— BEGIN Supplied passage —

A horse show is a judged exhibition of horses and ponies. Many different horse breeds and equestrian disciplines hold competitions worldwide, from local to the international levels.  Most horse shows run from one to three days, sometimes longer for major, all-breed events or national and international championships in a given discipline or breed. Most shows consist of a series of different performances, called classes, wherein a group of horses with similar training or characteristics compete against one another for awards and, often, prize money.

International organizations and competitions

There are ten international disciplines run under rules established by the Fédération équestre internationale (FEI):

Combined driving
Dressage
Endurance riding
Eventing
Paraequestrianism (Paralympic equestrian sport for athletes with disabilities)
Reining
Show jumping
Tent pegging
Vaulting
Western Pleasure
Showmanship

The rules of the FEI govern competitions open to riders from all nations, including the Olympic games and the World Equestrian Games.

At the other end of the competition spectrum, Pony Club is an international movement that teaches young people riding skills suitable for eventing and other English riding competition.  To help develop positive experience and good sportsmanship, Pony Clubs also sponsor horse shows open only to young people under the age of 18 and their horses. Various nations also have their own programs for developing young equestrians, such as the 4-H program in the United States.

Horse shows within various nations

Australia
Horse shows in Australia are governed by Equestrian Australia, Show Horse Council of Australia and different breed societies. Much of the development of the show horse (also referred to as saddle horse) discipline was developed over the last 40 years by Fran Cleland through her involvement with the Equestrian Federation of Australia's (EFA) Victorian branch (now known as EV). Fran Cleland is the wife of Reg Cleland who was the longest serving Chairman of the Victorian branch of the EFA which was in turn responsible for running The Barastoc Horse of The Year Show the premier horse Show in Australia for over 40 years and under the direction of Fran Cleland introduced Newcomer, Show-hunter, leading rein, first ridden, owner rider and working Hunter classes into the Australian Show Horse scene.

Canada
The governing body for Equestrian activities in Canada is Equine Canada (EC).

United Kingdom
In the United Kingdom there is a distinct difference between "horse competitions" such as dressage or eventing and horse shows. Horse shows provide an opportunity for riders and owners to exhibit their animals without taking part in any of the Olympic disciplines. Classes are divided into ridden and in-hand sections and there are many different classes for different horses and ponies. For example, there are classes for Mountain and moorland pony breeds, show hunters, show hacks, equitation, and various show pony classes. Many clubs hold riding club classes, where a horse or pony must perform a short "show" (solo performance) and jump a single fence that varies in height from 2 feet to 3 feet 3 inches. Most shows also include show jumping and working hunter sections.

The British Horse Society oversees many shows at national, regional and local level as does the Pony Club, the British Show Pony Society and the British Show Horse Association. Breed societies, particularly those that look after the Welsh pony and the Arabian horse also organise their own shows. At local, unaffiliated level, riding clubs across Britain organise regular shows, which are often staffed by volunteers. The newly formed Showing Council is working towards officially overseeing all horse shows (non-FEI disciplines).

— END Supplied passage —
— BEGIN Information provided —

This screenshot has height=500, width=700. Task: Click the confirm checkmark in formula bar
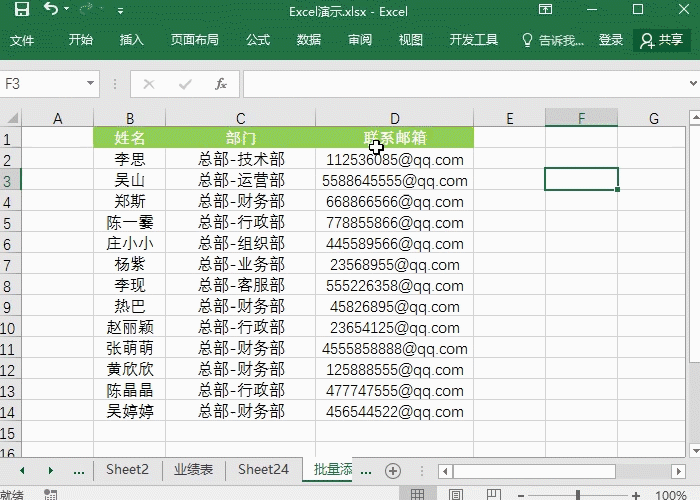coord(184,84)
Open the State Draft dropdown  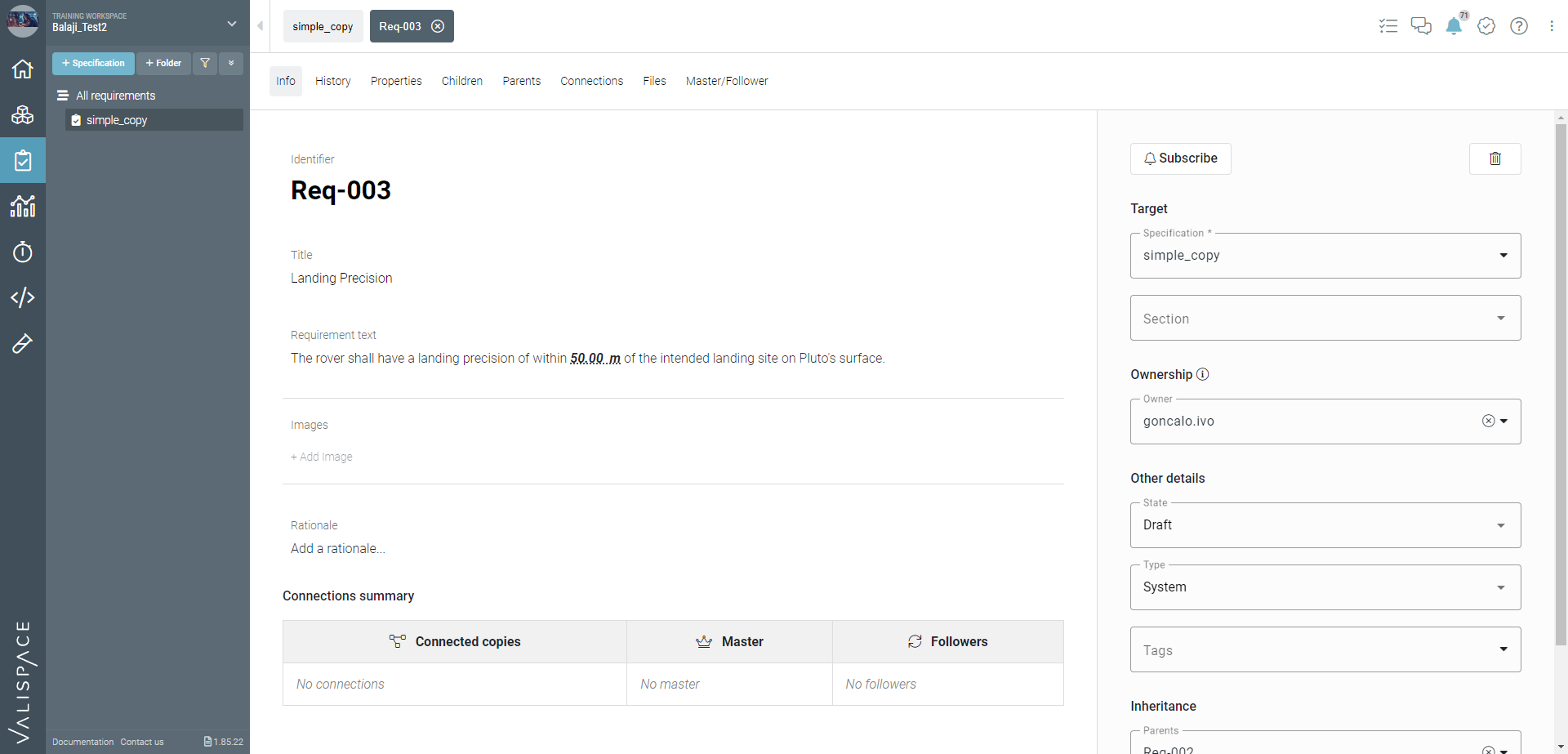click(1325, 525)
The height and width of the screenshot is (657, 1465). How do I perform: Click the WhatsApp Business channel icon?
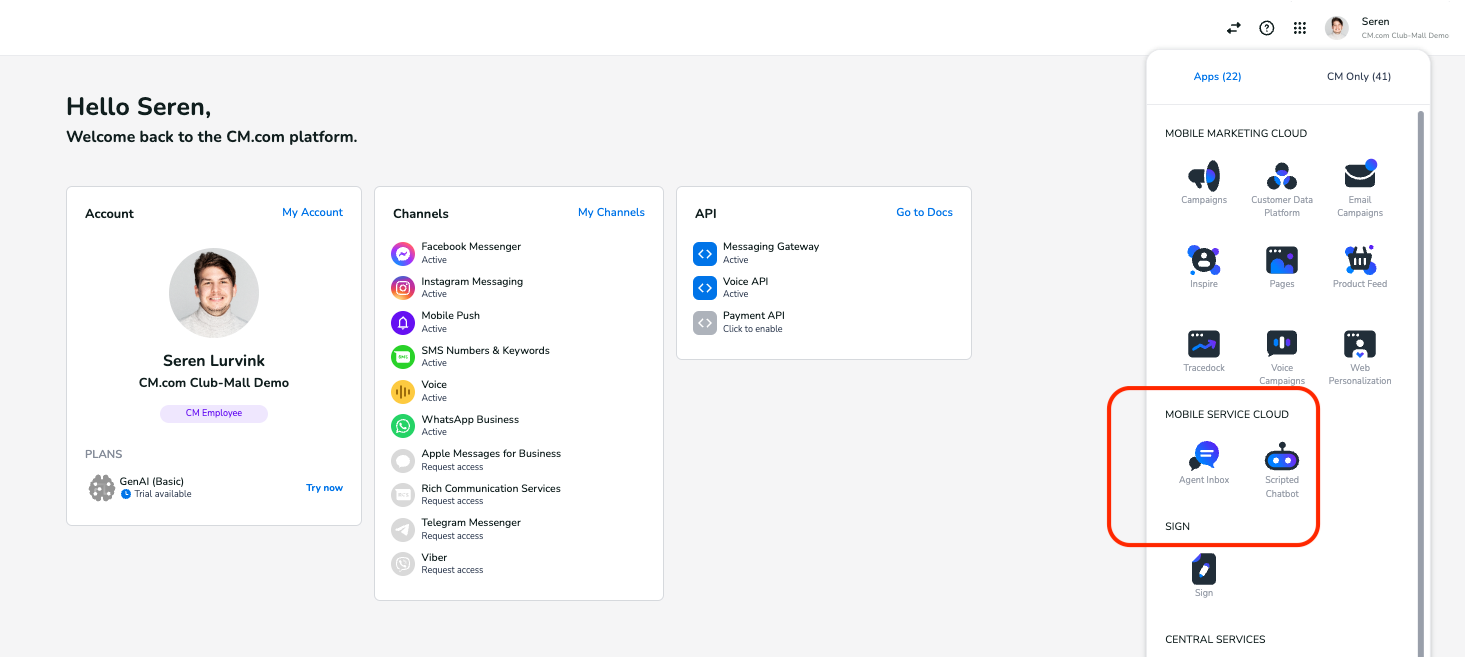[402, 425]
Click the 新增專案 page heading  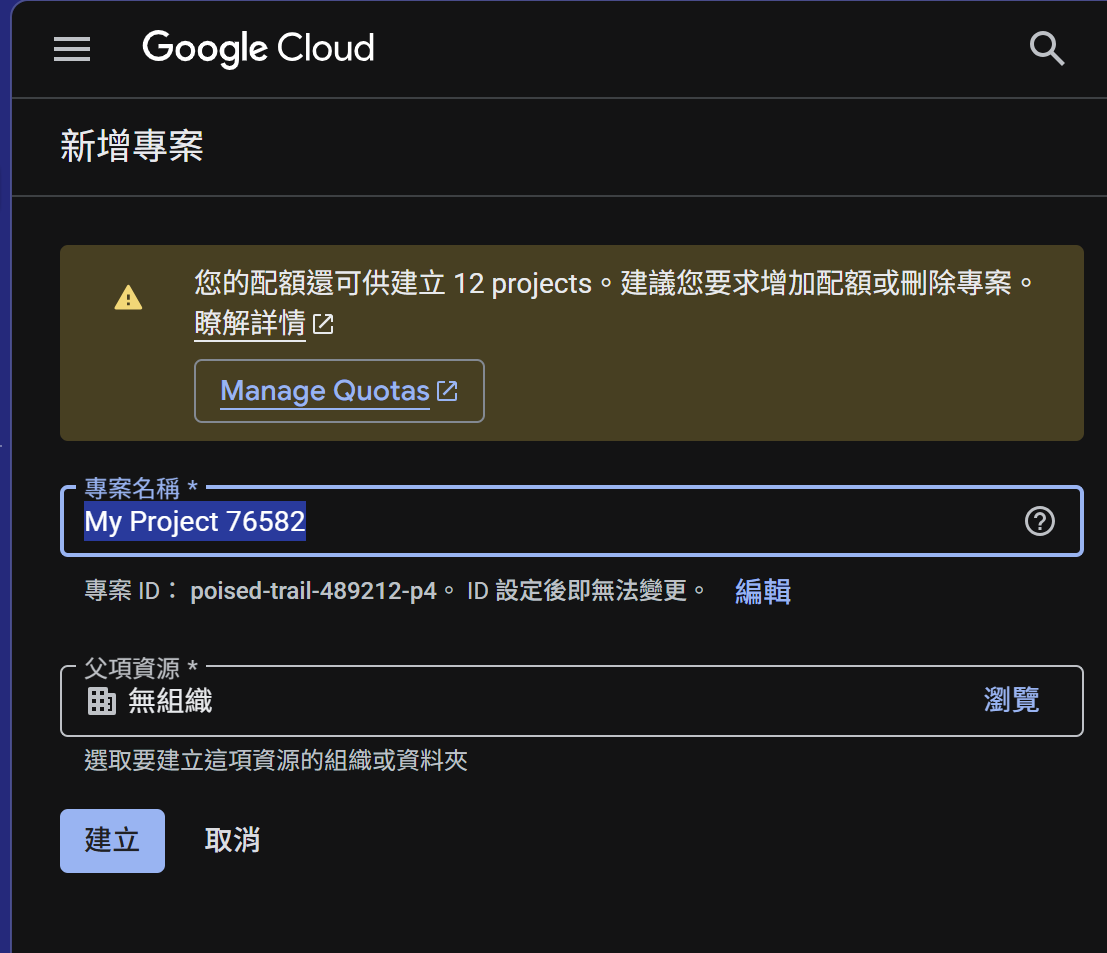(x=132, y=147)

— END Information provided —

◆ **Set of tasks**:
**a)** Using the horse show passage, decide whether each statement agrees with it: (i) most horse shows last from one to three days; (ii) Pony Club horse shows are open to riders of any age; (iii) in riding club classes, the single fence can be as high as 4 feet. Answer yes or no for each and quote the words that settle it.
**b)** Transcribe everything in the horse show passage from "Horse shows within" down to "Show Horse scene.", keeping every word and punctuation mark unchanged.

◆ **Results of the exercise**:
**a)**
(i) Yes: "Most horse shows run from one to three days"
(ii) No: "open only to young people under the age of 18 and their horses"
(iii) No: "varies in height from 2 feet to 3 feet 3 inches"

**b)**
Horse shows within various nations

Australia
Horse shows in Australia are governed by Equestrian Australia, Show Horse Council of Australia and different breed societies. Much of the development of the show horse (also referred to as saddle horse) discipline was developed over the last 40 years by Fran Cleland through her involvement with the Equestrian Federation of Australia's (EFA) Victorian branch (now known as EV). Fran Cleland is the wife of Reg Cleland who was the longest serving Chairman of the Victorian branch of the EFA which was in turn responsible for running The Barastoc Horse of The Year Show the premier horse Show in Australia for over 40 years and under the direction of Fran Cleland introduced Newcomer, Show-hunter, leading rein, first ridden, owner rider and working Hunter classes into the Australian Show Horse scene.